▶ DATA EXTRACTS
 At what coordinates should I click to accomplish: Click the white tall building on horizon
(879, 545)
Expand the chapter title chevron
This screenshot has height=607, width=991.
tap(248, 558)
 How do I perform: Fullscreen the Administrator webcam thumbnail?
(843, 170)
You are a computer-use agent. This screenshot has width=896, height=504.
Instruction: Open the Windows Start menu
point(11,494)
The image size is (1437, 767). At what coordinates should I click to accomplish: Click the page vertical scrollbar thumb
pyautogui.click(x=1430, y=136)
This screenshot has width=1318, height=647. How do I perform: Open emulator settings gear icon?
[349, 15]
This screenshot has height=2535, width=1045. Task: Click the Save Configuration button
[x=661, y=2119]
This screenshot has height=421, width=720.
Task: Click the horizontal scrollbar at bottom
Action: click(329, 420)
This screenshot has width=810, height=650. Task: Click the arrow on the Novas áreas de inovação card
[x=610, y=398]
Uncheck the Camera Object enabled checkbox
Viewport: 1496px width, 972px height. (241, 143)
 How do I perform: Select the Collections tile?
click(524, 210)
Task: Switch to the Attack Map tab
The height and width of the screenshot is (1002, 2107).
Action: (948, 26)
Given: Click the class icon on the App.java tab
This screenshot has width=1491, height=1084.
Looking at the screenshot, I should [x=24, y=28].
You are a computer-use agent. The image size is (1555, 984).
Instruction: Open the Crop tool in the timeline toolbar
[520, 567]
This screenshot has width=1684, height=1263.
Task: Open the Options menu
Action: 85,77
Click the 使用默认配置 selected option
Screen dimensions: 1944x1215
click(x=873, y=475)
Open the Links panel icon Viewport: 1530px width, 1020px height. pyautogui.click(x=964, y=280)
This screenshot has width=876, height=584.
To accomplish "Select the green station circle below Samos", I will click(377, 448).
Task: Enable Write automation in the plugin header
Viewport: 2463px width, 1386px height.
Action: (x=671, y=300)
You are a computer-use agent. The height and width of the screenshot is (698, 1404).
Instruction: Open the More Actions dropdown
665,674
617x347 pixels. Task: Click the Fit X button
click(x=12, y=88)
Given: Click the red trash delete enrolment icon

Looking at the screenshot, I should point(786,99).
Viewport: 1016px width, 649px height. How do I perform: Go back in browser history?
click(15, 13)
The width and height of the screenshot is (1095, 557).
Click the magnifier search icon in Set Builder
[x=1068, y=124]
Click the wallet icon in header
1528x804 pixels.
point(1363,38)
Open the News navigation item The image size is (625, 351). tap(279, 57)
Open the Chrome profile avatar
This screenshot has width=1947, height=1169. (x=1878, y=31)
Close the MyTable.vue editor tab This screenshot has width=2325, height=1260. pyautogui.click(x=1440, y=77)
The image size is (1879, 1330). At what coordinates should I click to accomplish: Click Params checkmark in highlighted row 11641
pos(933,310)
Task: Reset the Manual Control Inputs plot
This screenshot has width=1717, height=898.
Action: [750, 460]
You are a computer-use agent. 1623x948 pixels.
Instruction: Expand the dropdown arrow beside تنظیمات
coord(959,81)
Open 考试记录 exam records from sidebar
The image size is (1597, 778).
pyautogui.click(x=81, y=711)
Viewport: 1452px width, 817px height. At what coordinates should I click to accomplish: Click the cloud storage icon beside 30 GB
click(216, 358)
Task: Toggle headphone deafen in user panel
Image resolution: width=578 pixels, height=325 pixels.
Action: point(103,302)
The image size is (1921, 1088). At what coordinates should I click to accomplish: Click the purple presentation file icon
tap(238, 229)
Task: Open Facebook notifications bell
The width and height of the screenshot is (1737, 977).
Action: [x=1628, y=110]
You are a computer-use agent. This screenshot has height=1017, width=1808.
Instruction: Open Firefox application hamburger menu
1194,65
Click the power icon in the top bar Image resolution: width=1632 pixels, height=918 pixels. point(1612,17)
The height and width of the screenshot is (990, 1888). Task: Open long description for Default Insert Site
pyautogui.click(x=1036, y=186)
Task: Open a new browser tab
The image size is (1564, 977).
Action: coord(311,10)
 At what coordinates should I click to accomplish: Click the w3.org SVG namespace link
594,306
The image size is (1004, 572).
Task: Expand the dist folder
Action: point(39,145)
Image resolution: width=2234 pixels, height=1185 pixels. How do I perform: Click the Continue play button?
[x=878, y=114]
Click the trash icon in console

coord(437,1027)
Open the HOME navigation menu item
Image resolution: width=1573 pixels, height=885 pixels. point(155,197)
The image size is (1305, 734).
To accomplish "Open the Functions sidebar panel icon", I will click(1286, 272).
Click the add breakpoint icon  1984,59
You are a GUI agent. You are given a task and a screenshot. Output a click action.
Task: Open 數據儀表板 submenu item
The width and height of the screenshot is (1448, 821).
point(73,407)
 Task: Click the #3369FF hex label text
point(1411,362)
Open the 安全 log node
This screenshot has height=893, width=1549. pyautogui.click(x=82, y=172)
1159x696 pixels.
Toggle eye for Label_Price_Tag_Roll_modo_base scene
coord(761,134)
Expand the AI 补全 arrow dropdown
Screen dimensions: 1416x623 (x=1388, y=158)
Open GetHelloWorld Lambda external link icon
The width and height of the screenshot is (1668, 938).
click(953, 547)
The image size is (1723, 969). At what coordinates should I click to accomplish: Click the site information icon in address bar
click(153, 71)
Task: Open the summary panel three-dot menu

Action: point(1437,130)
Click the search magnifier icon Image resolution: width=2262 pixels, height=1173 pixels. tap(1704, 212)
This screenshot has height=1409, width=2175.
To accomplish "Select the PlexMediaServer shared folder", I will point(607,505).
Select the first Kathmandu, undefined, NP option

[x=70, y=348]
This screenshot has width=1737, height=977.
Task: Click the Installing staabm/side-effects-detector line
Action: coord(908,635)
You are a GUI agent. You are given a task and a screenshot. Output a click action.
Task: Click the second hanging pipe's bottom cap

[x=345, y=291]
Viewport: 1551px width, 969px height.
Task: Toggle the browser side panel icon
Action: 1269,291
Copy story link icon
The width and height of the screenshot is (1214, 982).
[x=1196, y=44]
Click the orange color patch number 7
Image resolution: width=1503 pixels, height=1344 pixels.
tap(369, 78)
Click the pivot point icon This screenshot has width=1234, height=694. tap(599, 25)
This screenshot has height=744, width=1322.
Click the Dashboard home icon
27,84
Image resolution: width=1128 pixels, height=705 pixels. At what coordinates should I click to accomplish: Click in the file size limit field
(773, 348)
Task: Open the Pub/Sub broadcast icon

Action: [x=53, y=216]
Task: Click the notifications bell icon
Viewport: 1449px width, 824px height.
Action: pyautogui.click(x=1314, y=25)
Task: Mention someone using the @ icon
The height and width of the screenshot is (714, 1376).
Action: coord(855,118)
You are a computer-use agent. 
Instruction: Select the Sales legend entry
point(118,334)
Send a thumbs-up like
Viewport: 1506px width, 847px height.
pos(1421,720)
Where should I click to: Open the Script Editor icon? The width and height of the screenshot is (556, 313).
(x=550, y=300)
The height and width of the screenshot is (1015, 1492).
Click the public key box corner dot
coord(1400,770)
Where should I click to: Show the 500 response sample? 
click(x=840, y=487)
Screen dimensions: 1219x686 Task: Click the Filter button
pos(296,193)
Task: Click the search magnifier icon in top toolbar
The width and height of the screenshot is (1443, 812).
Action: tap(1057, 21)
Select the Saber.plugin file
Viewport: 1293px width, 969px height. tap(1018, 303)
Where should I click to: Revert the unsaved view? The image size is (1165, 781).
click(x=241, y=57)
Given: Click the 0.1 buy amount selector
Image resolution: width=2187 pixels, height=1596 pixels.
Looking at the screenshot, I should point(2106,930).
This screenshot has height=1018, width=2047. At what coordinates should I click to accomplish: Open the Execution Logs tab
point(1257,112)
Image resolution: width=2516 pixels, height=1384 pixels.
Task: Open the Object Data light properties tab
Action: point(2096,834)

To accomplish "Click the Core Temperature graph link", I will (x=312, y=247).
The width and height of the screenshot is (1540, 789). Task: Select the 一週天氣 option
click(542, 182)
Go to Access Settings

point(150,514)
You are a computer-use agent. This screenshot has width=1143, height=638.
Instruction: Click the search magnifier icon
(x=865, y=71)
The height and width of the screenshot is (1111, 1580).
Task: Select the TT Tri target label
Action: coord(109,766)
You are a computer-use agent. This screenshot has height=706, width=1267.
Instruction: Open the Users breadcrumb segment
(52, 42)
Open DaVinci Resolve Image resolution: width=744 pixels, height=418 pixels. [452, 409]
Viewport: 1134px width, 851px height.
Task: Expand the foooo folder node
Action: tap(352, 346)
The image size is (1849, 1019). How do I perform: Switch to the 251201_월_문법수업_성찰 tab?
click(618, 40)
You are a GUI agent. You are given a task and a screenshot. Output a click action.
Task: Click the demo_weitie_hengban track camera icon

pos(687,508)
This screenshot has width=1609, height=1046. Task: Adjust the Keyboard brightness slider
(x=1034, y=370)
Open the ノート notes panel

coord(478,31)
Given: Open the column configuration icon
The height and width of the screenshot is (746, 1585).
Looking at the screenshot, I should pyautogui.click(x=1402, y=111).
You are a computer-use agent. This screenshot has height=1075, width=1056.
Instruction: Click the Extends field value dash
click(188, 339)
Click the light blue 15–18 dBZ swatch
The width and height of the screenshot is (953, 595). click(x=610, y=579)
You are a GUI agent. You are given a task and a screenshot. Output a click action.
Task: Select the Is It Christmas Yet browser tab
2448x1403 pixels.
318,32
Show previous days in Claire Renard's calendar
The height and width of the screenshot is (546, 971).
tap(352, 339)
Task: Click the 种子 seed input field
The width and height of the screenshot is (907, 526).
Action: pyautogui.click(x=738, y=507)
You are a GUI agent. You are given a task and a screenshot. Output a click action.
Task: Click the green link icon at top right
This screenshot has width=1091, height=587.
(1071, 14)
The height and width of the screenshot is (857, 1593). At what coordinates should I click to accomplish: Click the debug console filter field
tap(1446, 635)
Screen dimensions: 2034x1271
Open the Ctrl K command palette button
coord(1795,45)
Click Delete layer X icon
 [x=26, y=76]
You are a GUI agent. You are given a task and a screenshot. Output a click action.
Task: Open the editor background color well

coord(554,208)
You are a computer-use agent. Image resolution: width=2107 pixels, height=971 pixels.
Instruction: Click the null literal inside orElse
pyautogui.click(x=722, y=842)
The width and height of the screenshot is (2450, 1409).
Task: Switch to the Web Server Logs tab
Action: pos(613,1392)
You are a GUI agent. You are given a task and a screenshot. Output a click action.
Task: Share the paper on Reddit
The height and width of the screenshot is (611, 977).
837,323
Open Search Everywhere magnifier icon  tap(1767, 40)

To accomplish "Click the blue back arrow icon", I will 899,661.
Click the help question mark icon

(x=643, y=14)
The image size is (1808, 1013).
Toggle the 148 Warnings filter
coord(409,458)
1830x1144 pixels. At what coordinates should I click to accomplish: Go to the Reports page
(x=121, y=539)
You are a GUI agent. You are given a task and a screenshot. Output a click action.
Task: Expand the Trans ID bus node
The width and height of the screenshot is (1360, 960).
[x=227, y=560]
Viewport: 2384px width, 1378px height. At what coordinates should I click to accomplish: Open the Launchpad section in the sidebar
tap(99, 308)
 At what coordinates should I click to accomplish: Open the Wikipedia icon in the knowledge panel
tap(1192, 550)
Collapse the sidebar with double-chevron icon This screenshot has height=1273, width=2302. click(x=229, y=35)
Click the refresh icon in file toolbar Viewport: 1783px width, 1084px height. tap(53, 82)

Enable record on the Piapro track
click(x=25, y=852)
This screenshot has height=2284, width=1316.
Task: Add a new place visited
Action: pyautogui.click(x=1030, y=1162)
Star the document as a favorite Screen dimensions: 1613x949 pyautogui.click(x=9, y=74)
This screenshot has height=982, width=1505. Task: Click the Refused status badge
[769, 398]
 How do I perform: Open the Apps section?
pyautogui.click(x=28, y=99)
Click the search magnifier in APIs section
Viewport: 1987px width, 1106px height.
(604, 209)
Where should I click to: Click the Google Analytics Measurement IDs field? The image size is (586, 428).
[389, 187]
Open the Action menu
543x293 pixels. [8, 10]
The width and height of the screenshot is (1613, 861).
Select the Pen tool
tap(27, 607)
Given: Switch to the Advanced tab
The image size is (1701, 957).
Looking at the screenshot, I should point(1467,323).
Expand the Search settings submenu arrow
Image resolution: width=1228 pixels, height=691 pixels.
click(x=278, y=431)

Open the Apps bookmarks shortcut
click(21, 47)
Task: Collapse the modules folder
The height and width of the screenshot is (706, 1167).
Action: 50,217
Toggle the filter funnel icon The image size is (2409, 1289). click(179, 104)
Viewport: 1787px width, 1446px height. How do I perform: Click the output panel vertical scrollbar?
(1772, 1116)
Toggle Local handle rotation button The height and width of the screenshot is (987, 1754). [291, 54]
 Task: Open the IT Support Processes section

▶ WORK INSTRUCTION
Above this task is a listing. Restate, word for word and with nothing added, the lines from the one with "Click the refresh" through the one with "Given: Switch to the Advanced tab".

▶ TASK RESULT
Click the refresh icon in file toolbar Viewport: 1783px width, 1084px height. tap(53, 82)

Enable record on the Piapro track
click(x=25, y=852)
This screenshot has height=2284, width=1316.
Task: Add a new place visited
Action: pyautogui.click(x=1030, y=1162)
Star the document as a favorite Screen dimensions: 1613x949 pyautogui.click(x=9, y=74)
This screenshot has height=982, width=1505. Task: Click the Refused status badge
[769, 398]
 How do I perform: Open the Apps section?
pyautogui.click(x=28, y=99)
Click the search magnifier in APIs section
Viewport: 1987px width, 1106px height.
(604, 209)
Where should I click to: Click the Google Analytics Measurement IDs field? The image size is (586, 428).
[389, 187]
Open the Action menu
543x293 pixels. [8, 10]
The width and height of the screenshot is (1613, 861).
Select the Pen tool
tap(27, 607)
Given: Switch to the Advanced tab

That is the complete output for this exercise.